**What is being asked:**
Filter the material, keeping only lines with the word "beside".

**Data extract:**
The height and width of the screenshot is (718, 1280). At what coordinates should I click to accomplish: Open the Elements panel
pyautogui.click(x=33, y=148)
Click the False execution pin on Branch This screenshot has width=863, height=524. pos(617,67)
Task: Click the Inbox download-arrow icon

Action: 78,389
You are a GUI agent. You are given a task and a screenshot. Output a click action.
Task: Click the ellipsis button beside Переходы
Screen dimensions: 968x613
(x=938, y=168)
* * *
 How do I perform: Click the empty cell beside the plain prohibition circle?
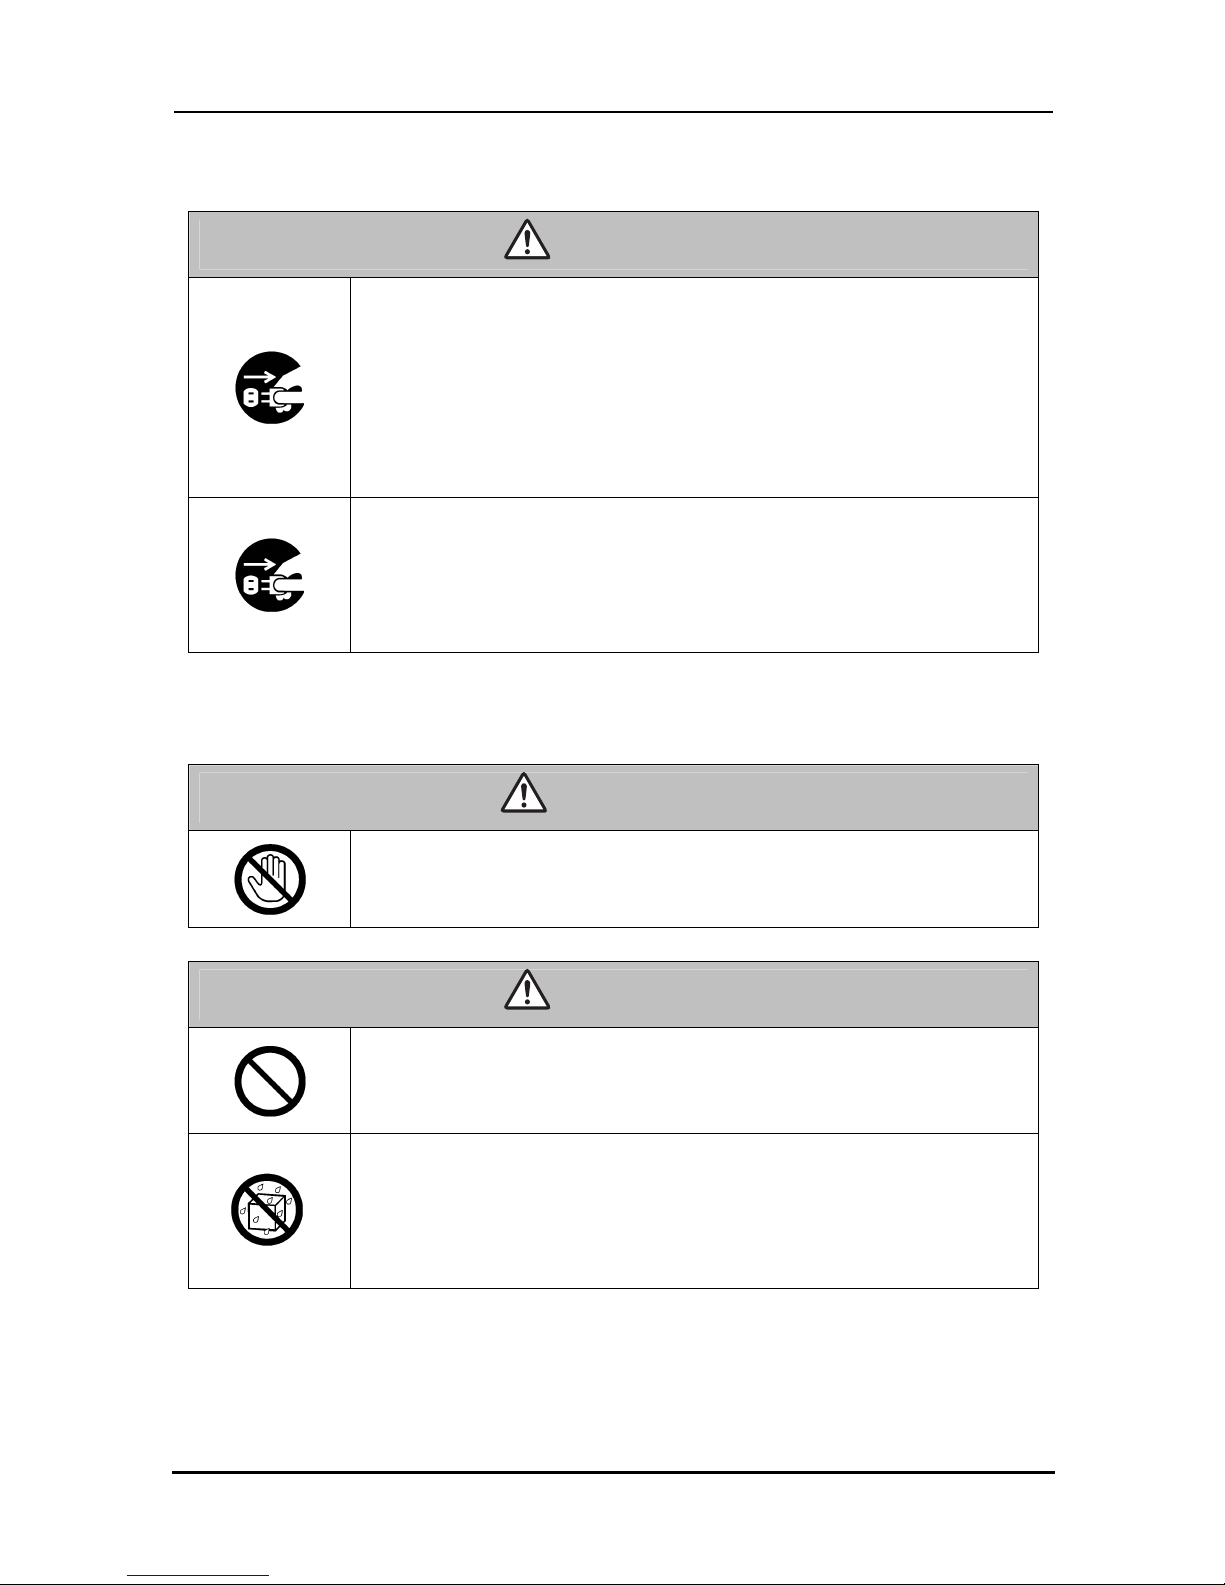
--
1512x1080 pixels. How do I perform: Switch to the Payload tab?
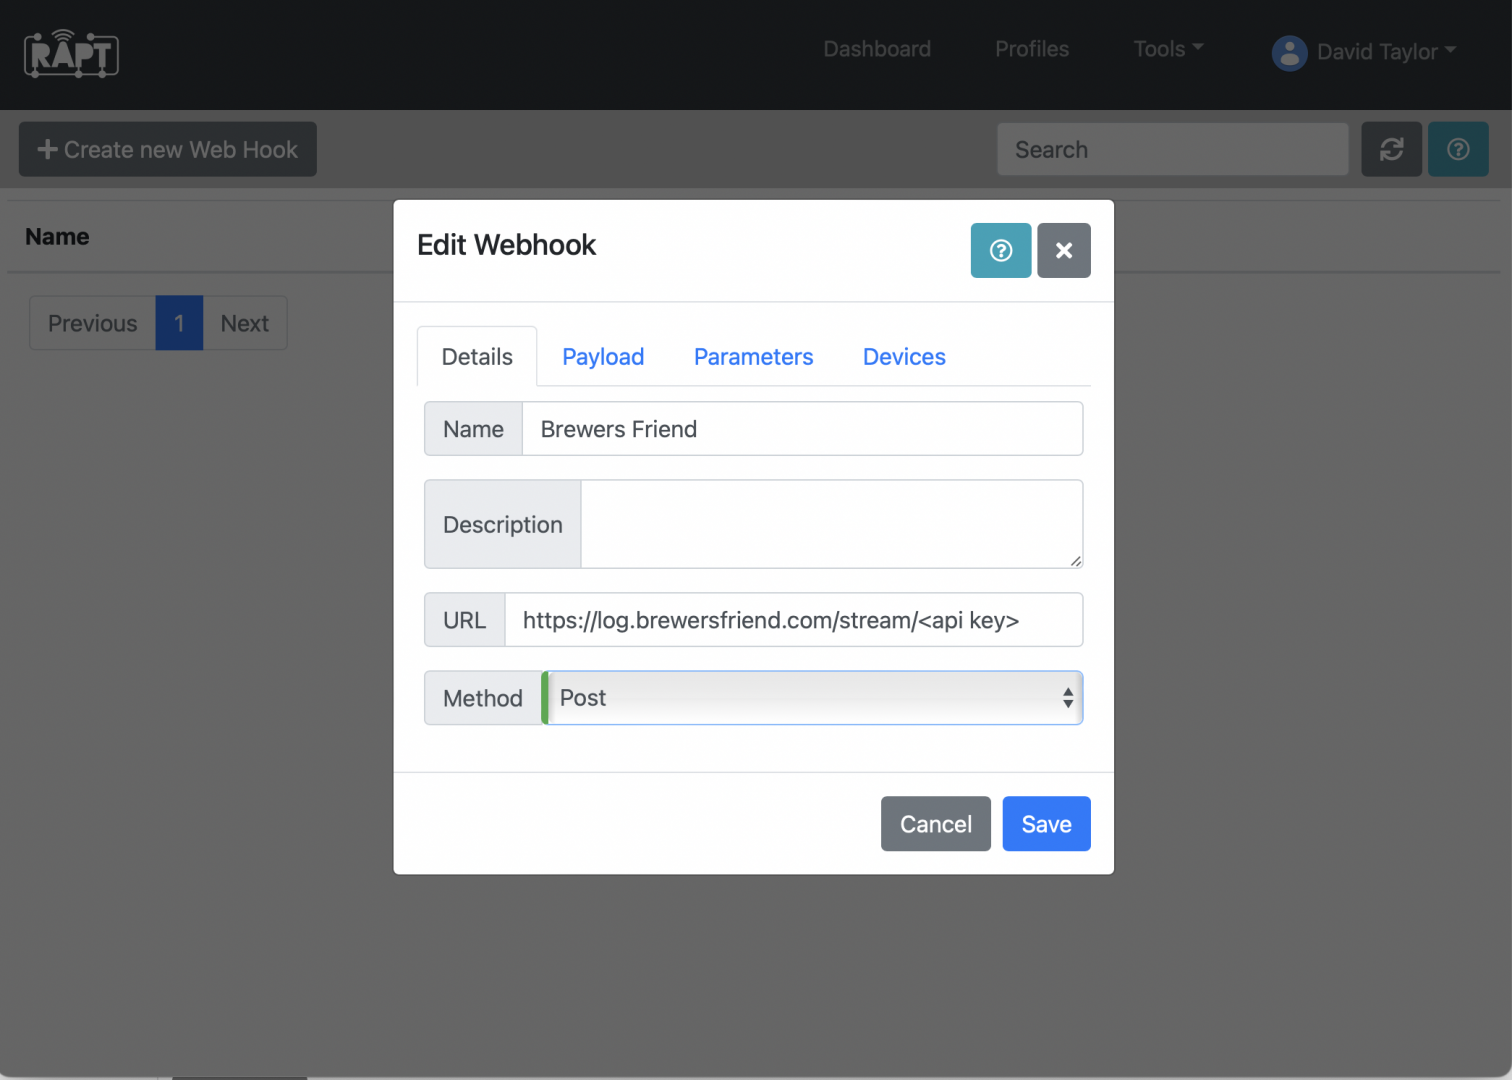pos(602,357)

**Output:**
Task: Click the ellipsis button beside Переходы
 How do I perform: Click the empty cell beside the plain prohibition circle?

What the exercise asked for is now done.